Williamson also missed most of the NBA summer league with a bruised left knee. That was after his knee injury against North Carolina in college set the college world ablaze. Even his legendary high school career was marred with a knee injury that caused him to miss AAU games. Going back in time and seeing all the injuries he’s dealt with cannot help but harken back to other players who have had knee issues in the NBA.
We might need to enjoy Zion Williamson while we can, because some NBA players who suffer knee injuries don’t play for long. Even if they play for years, they don’t always return to peak form.
When people think of catastrophic knee injuries on stars, they may think of Brandon Roy. Roy was poised to be one of the next generations of superstars. Unfortunately for Roy and fans, his knees suffered from a degenerative form of arthritis that made it nearly impossible for him to stay on the court. Despite being an All-Star in three of his first four seasons, Roy was a bench player by his fifth season. He retired in 2011 at 26, and while he tried a brief comeback with the Timberwolves in 2013, it only lasted five games.
Like Roy, Rose was an almost-immediate success in the NBA. He was a three-time All-Star and a one-time MVP by the time he was 23. Then, disaster struck. Rose injured his ACL during the 2011-12 season and has never been the same since. He missed the entire 2012-13 season, then played in only 61 games over the next two seasons. Rose has shown some glimpses that he can still play in his 30s, but he is only a shell of what he was a decade ago.
Like Williamson, Oden was touted as the next big superstar when he was entering the league in 2007. He was only 19, and when he was healthy, he was showing promise as the next superstar center in the NBA. After receiving microfracture surgery on his knee, Oden missed his entire rookie season after going number one over the likes of Kevin Durant in the 2007 draft.

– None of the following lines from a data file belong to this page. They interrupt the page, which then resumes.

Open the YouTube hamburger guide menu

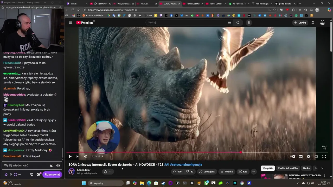tap(70, 23)
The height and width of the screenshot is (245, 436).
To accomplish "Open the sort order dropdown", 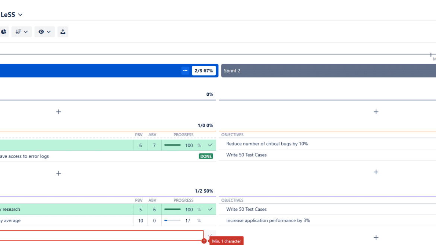I will (x=22, y=32).
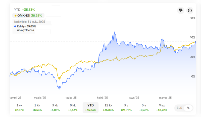This screenshot has width=201, height=117.
Task: Click the highest peak of blue line
Action: [x=114, y=32]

Oden showed some promise the next year when he was finally able to take the court. He would suffer a knee-to-knee injury halfway through that took him out and hobbled him. Oden was ready for the next season and continued showing promise before a broken patella took him out 21 games into the season.
He would miss the next three seasons before having a brief comeback with the Miami Heat, but the injury bug would never leave him. If Williamson wants to look at a player as a cautionary tale, he should look at Oden. Although Oden was taller, he was a bigger player like Williamson, and with that comes more pressure on the knee. Hopefully, Zion Williamson’s early struggles are nothing, but if they aren’t, he could be another name on the list.